Here’s my BIGGEST complaint: Why does Iowa get to go first in the primaries - with its tiny population - while California, the most populous state in the union, wherein MORE people are directly affected by national policies than Iowa will ever know or even imagine, has to wait back in the pack to take a turn? TEN or 20 Iowa’s piled on top of one another wouldn’t even begin to be impacted to the extent that California is. Why doesn’t California get the priority that Iowa does? Same for New Hampshire, for that matter.

That’s always been a big complaint of mine. The disproportionality. I don’t think a little sparsely-populated farm state should set the pace in primary season. By the time the bigger states with the biggest populations (who tend to pour the biggest loads of tax money into federal coffers to fund programs that prop up smaller states) get the chance to vote, all too often the candidate is already decided, and maybe the preferred choice of the most people has already given up.

Yes the little states have a voice. They should! But when it’s such an extremely disproportionate voice, then I cry foul.

bucolic_frolic

(43,259 posts)
28. 1920s
Sun Sep 9, 2018, 01:09 PM
Sep 2018

Klan support was outside big cities, in small town America. Deep burbs of big cities.
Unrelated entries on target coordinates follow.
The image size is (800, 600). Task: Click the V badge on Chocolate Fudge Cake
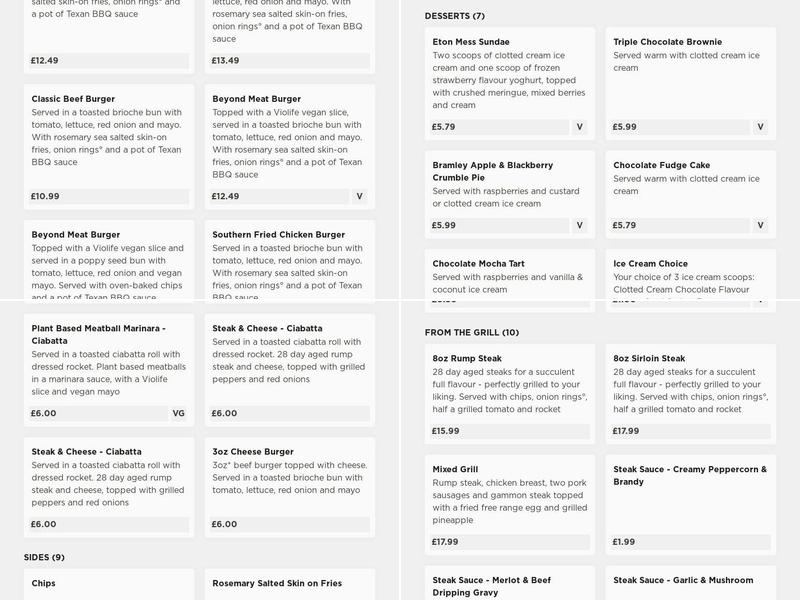coord(760,226)
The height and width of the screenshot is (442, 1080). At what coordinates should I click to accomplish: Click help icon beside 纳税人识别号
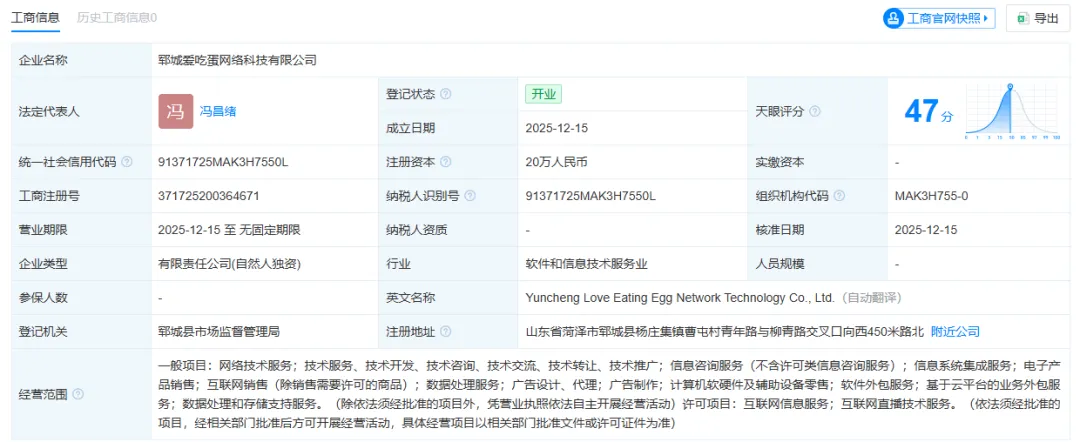[459, 196]
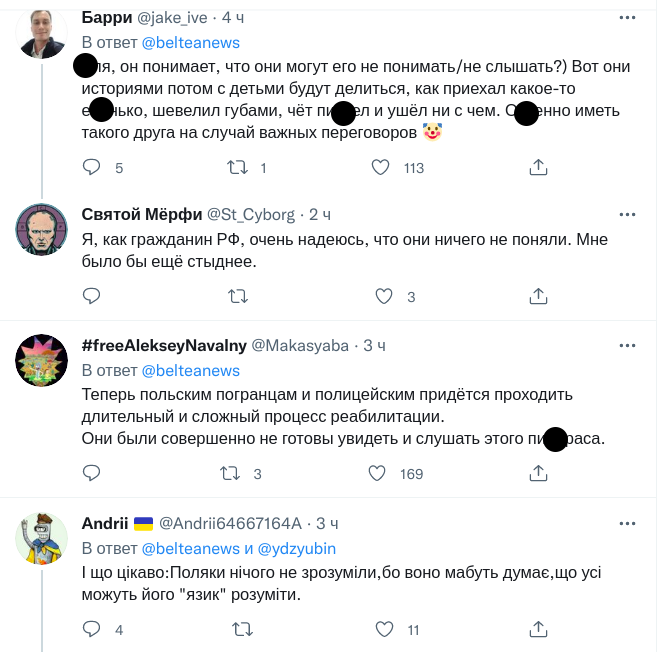Retweet Andrii's tweet
The image size is (665, 652).
click(242, 629)
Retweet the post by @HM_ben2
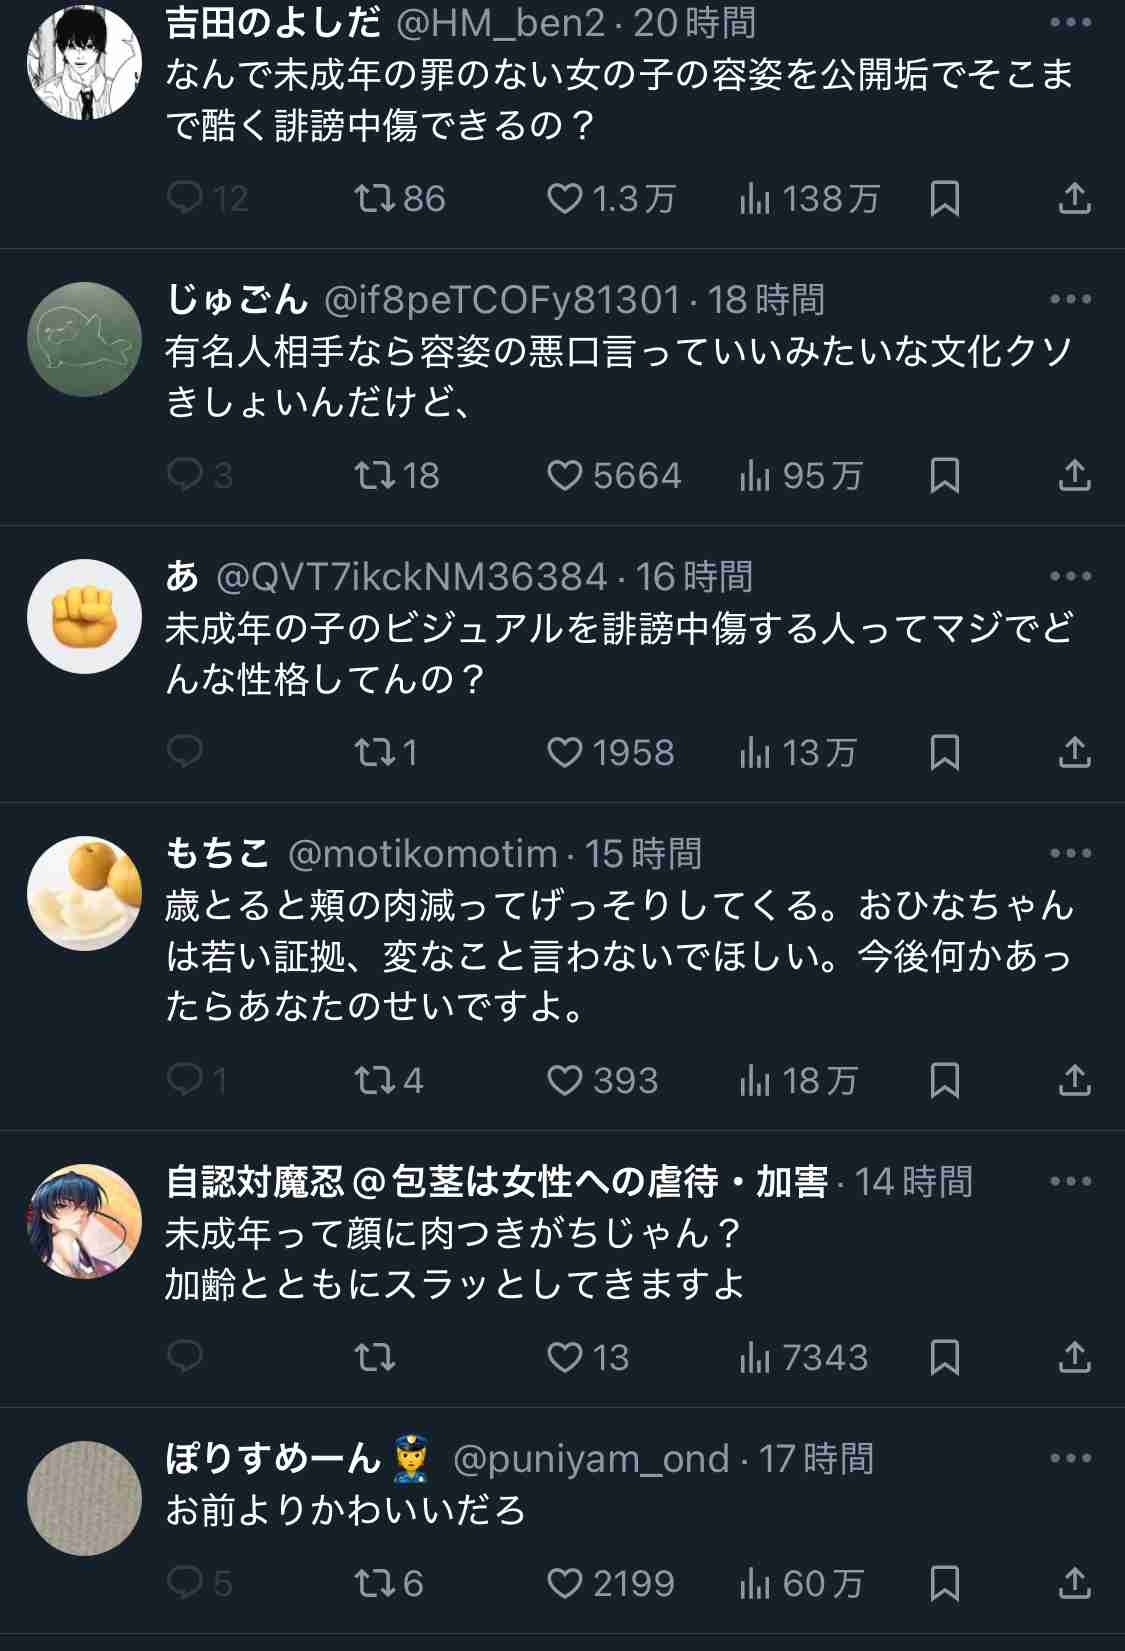 coord(375,198)
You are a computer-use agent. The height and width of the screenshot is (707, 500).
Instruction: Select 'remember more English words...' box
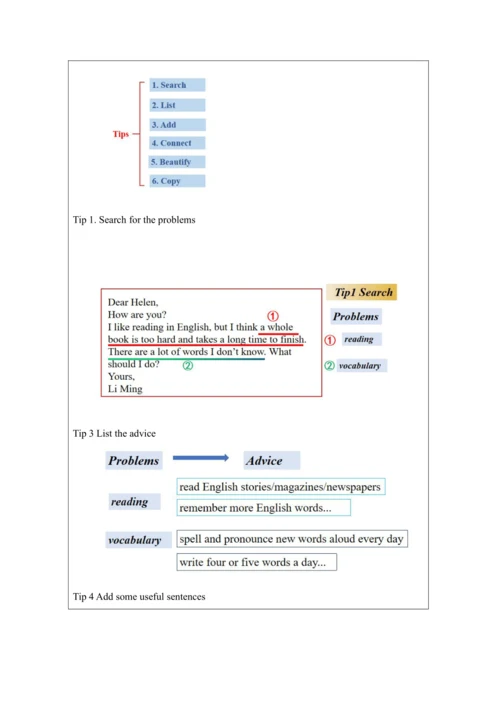[264, 508]
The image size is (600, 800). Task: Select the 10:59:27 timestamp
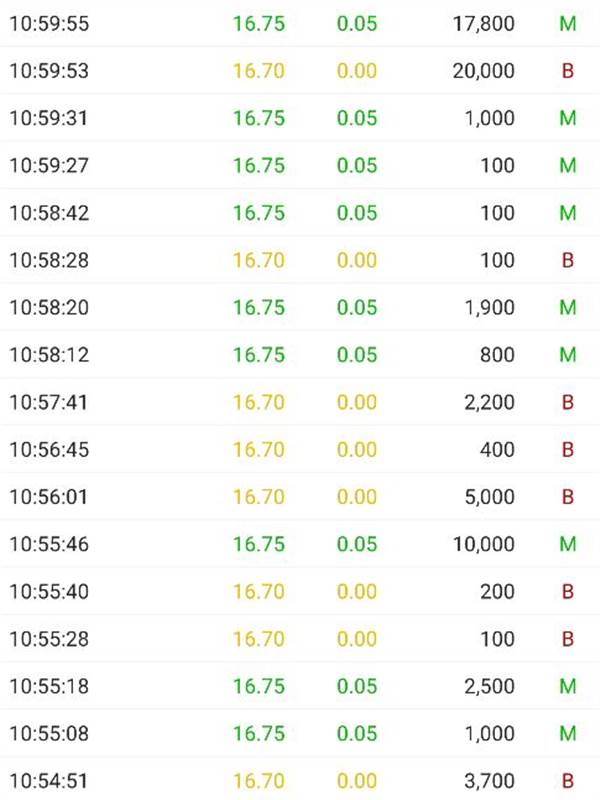49,165
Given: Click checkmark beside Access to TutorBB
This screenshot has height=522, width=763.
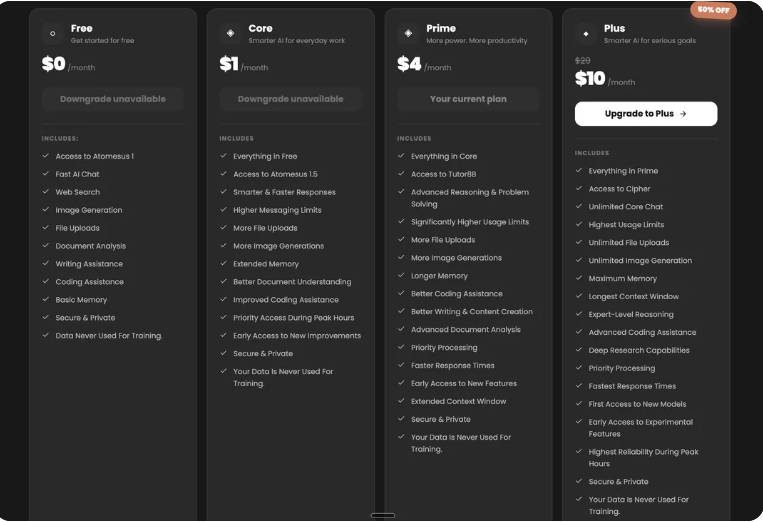Looking at the screenshot, I should [401, 174].
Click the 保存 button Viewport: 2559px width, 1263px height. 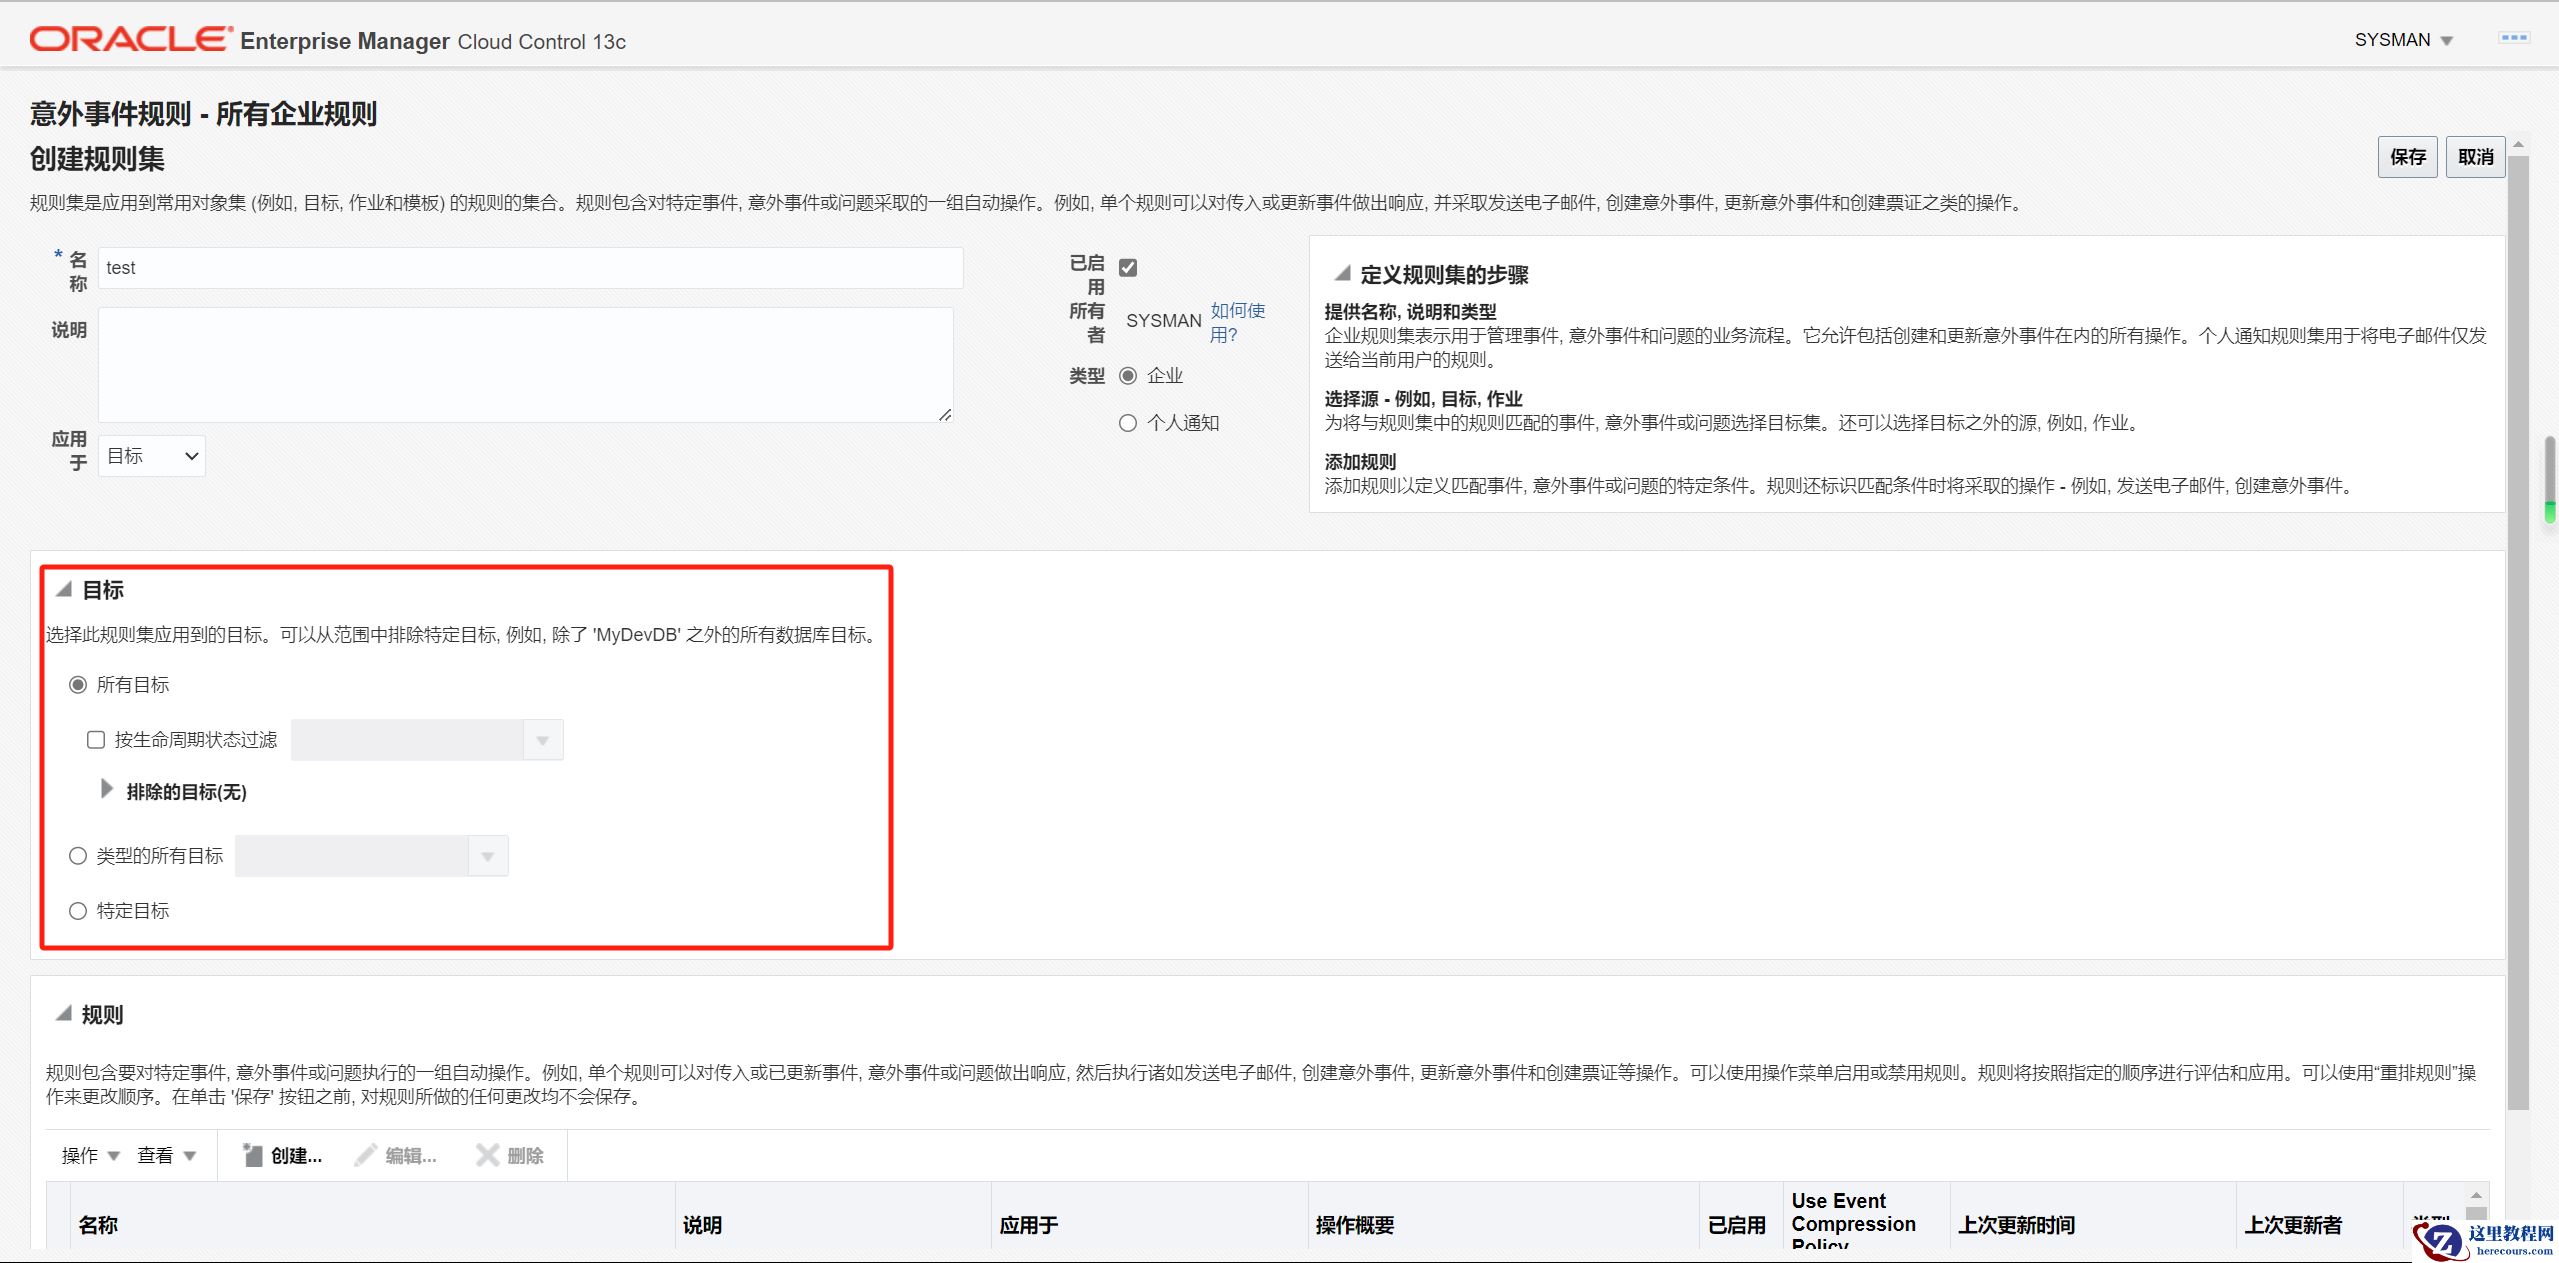pos(2407,157)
Trump harkens back to that time period, the time period of his father. We've read about Fred. What was going on? Prohibition. There sure was bootlegging going on in NYC in the 1920s, some domestic, some from Canada. This was the time Seagrams and the Bronfmans got their start, a history that's been buried for almost 100 years. http://www.lonepinepublishing.com/cat/9781894864114/gallery/excerpt I have found no tangible connection, though the facts might be explored by some. It just seems curious when I consider: What is Trump's current obsession with Canada? All he wants to do is cripple Canada and its economy. Strange, strange indeed.

bucolic_frolic

(43,259 posts)
26. We should not patronize them or their businesses
Sun Sep 9, 2018, 12:59 PM
Sep 2018

Do your research on where and how you spend your money. We tend to not like big business. Sometimes little business harbors gremlins of a different cloth. And don't tell them about health food. They wouldn't recognize it and don't deserve it.

sandensea

(21,657 posts)
27. They're mostly just radicalized Archie Bunkers with nothing useful to offer anyone
Sun Sep 9, 2018, 01:01 PM
Sep 2018

Except of course corporate bankrollers, who count on their votes to help them push us all back into the 19th century.